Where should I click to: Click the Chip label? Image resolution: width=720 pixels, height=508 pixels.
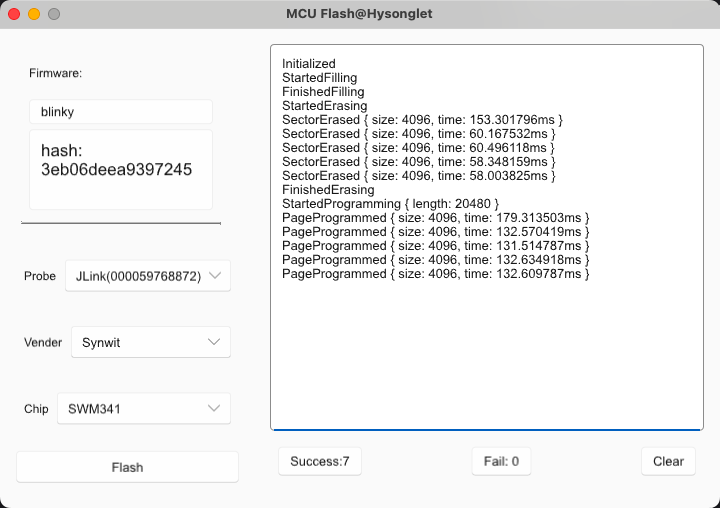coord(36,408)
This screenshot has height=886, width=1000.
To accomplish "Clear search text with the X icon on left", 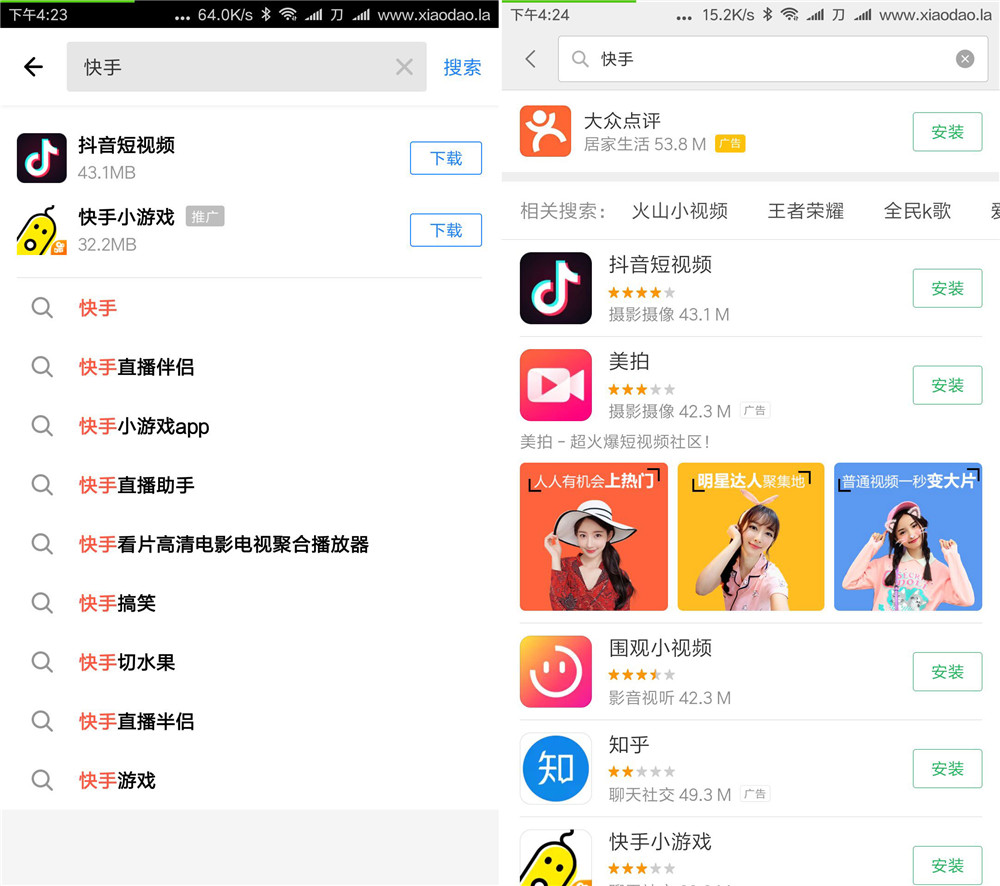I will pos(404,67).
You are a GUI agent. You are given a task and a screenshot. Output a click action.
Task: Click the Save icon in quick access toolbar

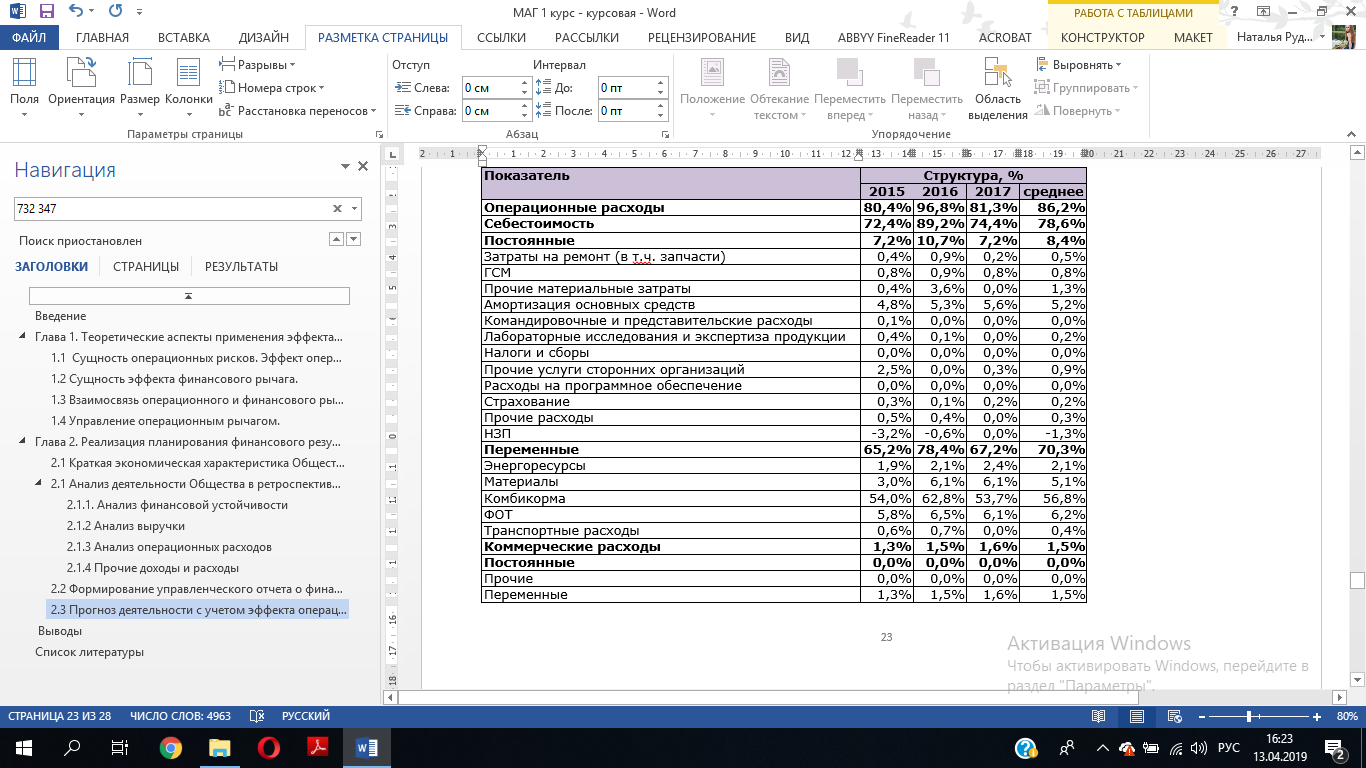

Exercise directions:
From the entries above, select each line containing the string "screenshot".

Expected output:
This screenshot has height=886, width=1000.
You are a GUI agent. You are given a task and a screenshot. Output a click action.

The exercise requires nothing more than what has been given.